### Problem requirements
Pictures don't belong in the copy; print all the records exactly.

|---|

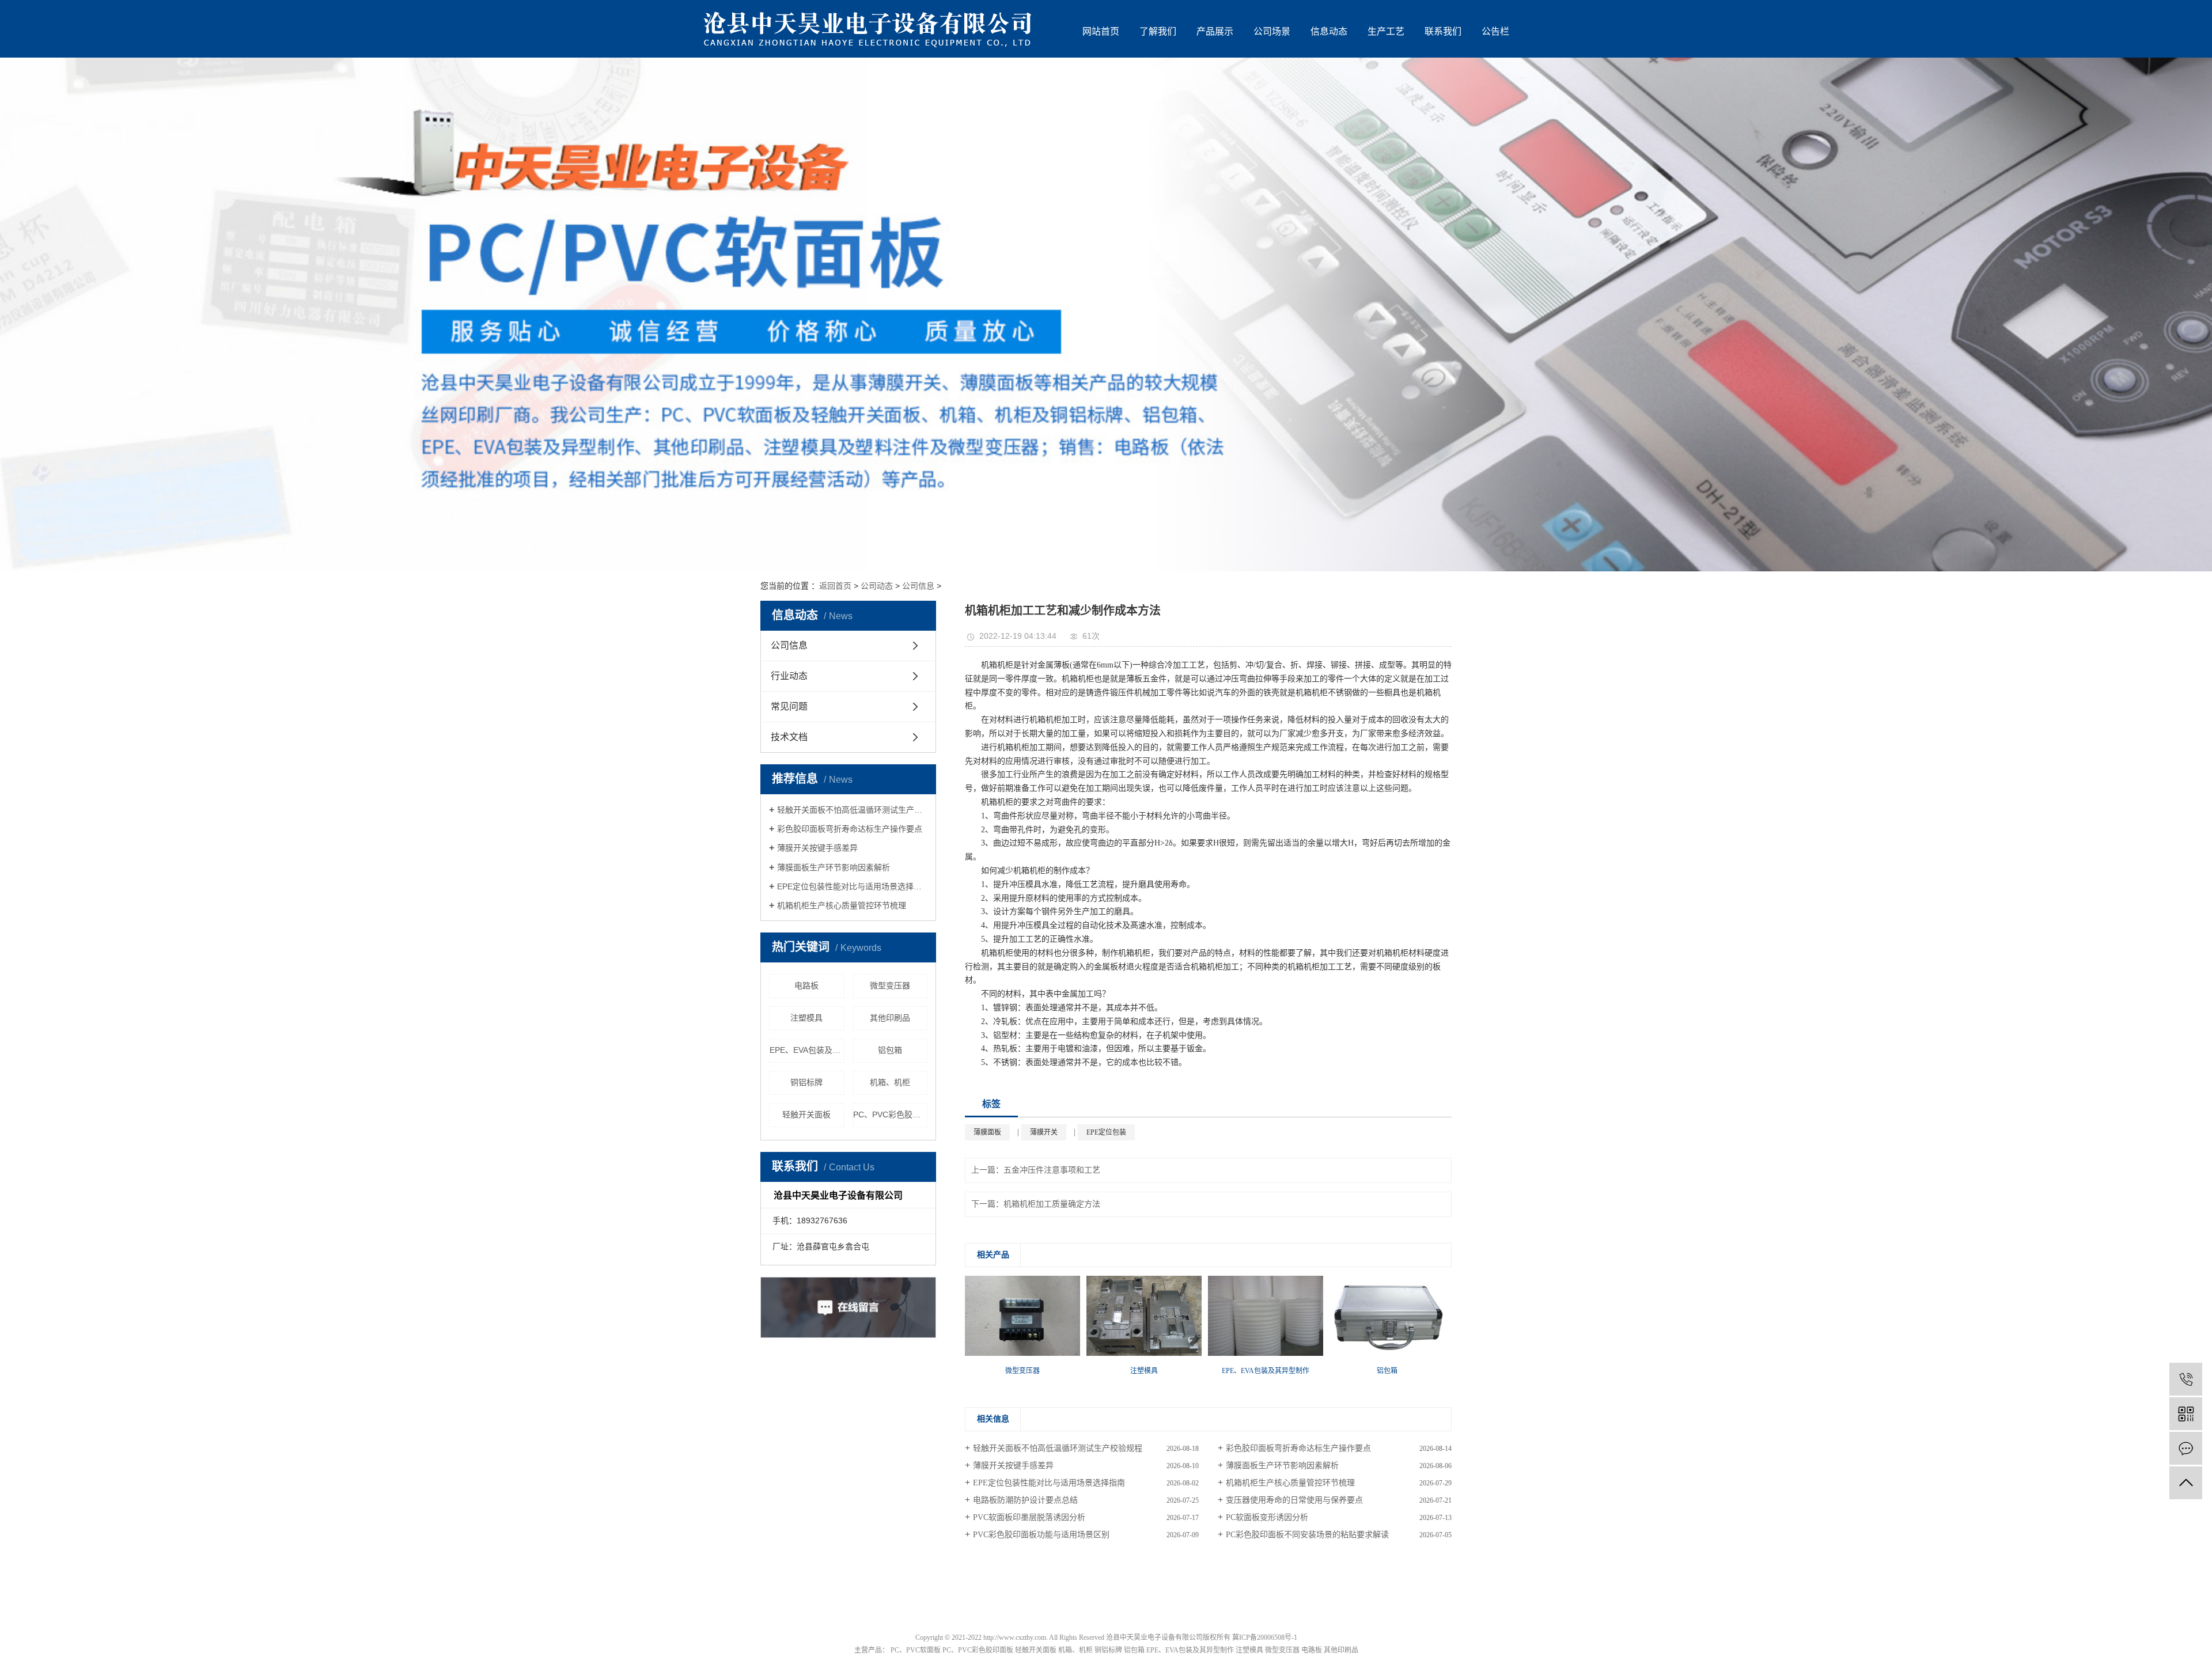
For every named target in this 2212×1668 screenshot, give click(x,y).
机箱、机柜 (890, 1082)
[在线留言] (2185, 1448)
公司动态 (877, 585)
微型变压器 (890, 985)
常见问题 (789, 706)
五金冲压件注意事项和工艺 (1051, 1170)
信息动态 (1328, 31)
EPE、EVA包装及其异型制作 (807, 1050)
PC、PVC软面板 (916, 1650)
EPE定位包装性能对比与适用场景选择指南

|---|

### Response to this task
For every named target in this 2212×1668 screenshot, give click(x,y).
机箱、机柜 (890, 1082)
[在线留言] (2185, 1448)
公司动态 (877, 585)
微型变压器 (890, 985)
常见问题 (789, 706)
五金冲压件注意事项和工艺 (1051, 1170)
信息动态 (1328, 31)
EPE、EVA包装及其异型制作 (807, 1050)
PC、PVC软面板 (916, 1650)
EPE定位包装性能对比与适用场景选择指南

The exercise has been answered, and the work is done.